His first book "Sartor Resartus" is a
fantasy-fiction and full of genuine mysticism,
and I really wonder how someone in his cultural
times could have written such a thing. It is
about a genius-professor who developed a new
"philosophy of clothes", and is full of such
subtle statements as this, (which is good for
"...Thought without Reverence is barren,
perhaps poisonous; at best, dies like cookery
with the day that called it forth; does
not live, like sowing, in successive tilths
and wider-spreading harvest, bringing food
and plenteous increase to all Time."
Curiously, without America's Ralph Waldo
Emerson, Carlyle may have never developed as
a writer, other than some magazine pieces.
Out of the blue, more or less, Emerson took
the long journey to meet Carlyle, and got his
Sartor Resartus publised in the US, as he
couldn't get it published in book form in
England. Emerson was his publicist at no
cost and got several of Carlyle's later books
published in the US, even putting up the
money himself, and Carlyle became popular
in England because of his success in the US.
(The long Emerson-Carlyle correspondence in
2 vols. is on gutenberg.org)
Emerson did this type of thing and one
wonders where his inspiration to do it came
from. Emerson, not rich himself, had a whole
circle of Transcendentalists around him who he
supported psychologically and even financially.

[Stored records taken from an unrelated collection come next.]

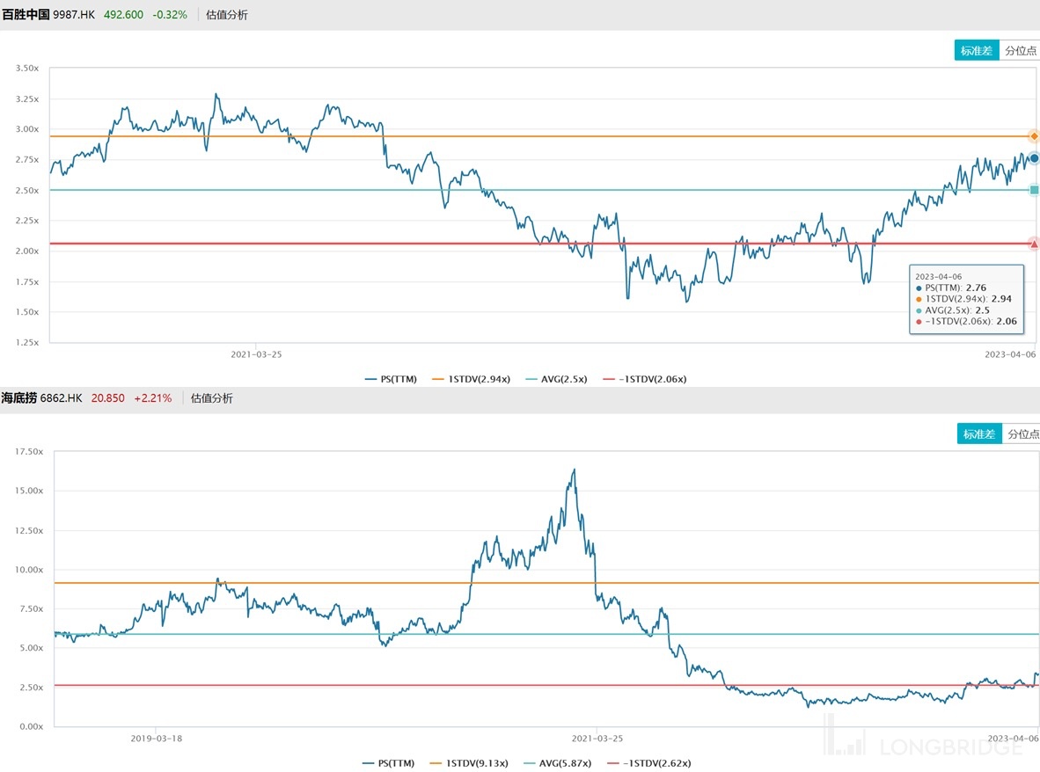Hide the 1STDV(2.94x) series via its legend
The height and width of the screenshot is (772, 1040).
(471, 379)
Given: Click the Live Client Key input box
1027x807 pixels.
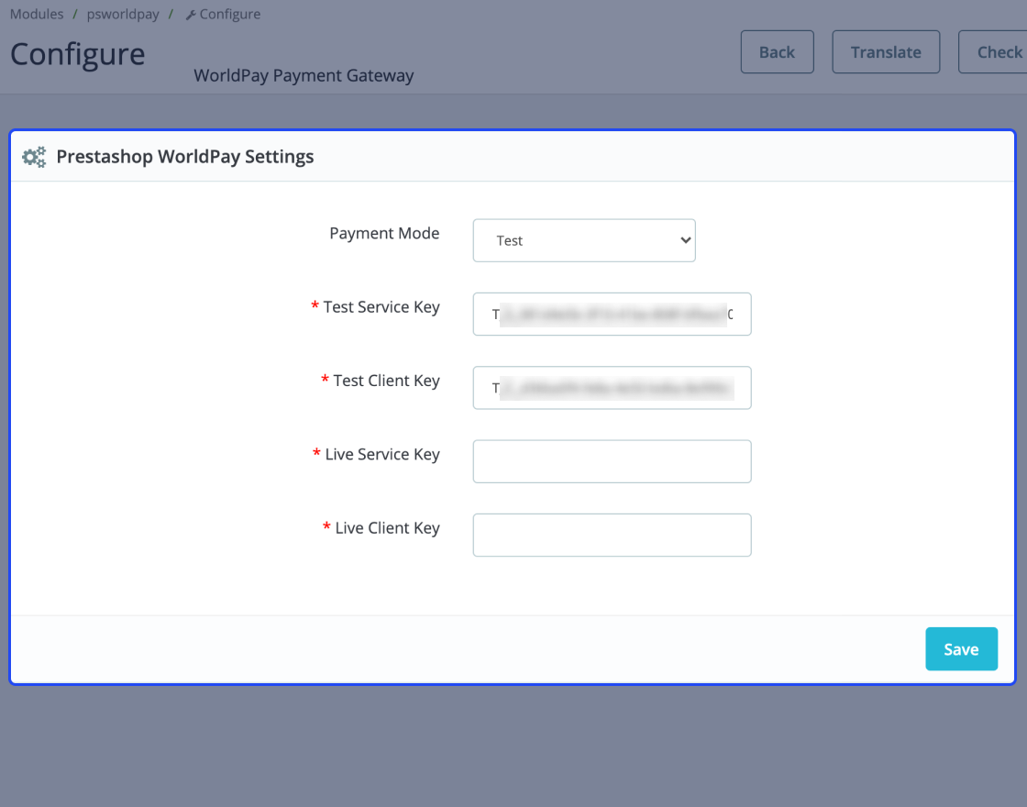Looking at the screenshot, I should click(612, 535).
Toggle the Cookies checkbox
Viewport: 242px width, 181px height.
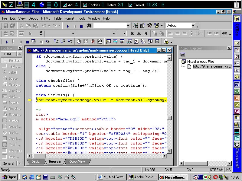(85, 5)
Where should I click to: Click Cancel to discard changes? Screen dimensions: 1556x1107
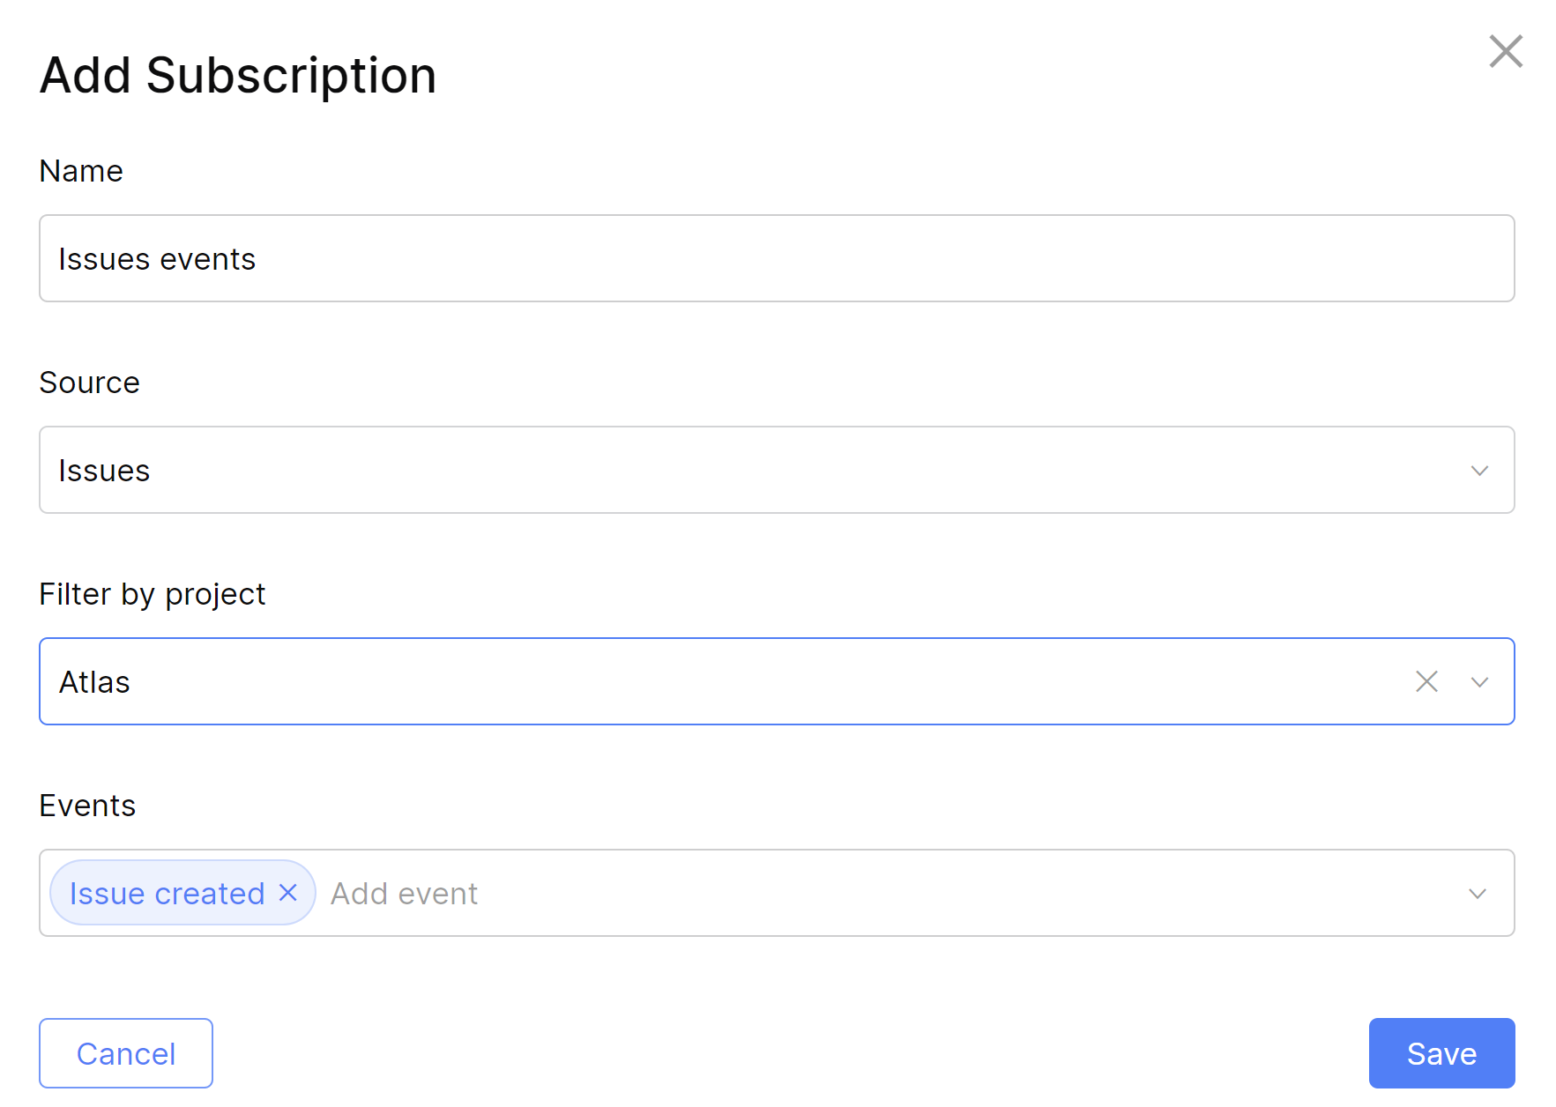coord(125,1052)
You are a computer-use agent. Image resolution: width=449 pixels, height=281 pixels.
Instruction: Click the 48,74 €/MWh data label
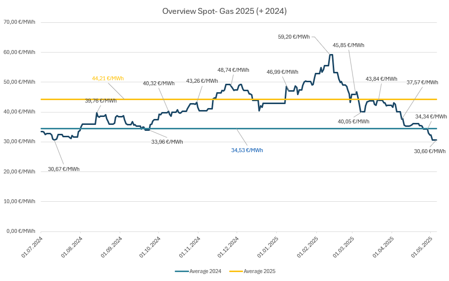[233, 70]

Thoreau, who got his income from his family's
pencil-factory, also made a living doing
odd-jobs for Emerson and others. Thoreau's
Walden Cabin and Walden Pond was on Emerson's
property, given free use of.
Most of Carlyle's work other than Sartor
is in History. His "The French Revolution"
is regarded by some as the best piece of
prose writing in the English Language.
(Better get out your 20-pound dictionary
to read it.) He finished about half of the
huge "French Revolution" and gave the
manuscript to a friend to comment on.
The friends servant mistaked it as scrap
paper and burned it in the fireplace!
(Some think the friend's jealous wife did
it.) After recovering, Carlyle started
all over from scratch and re-wrote it.
- jake j.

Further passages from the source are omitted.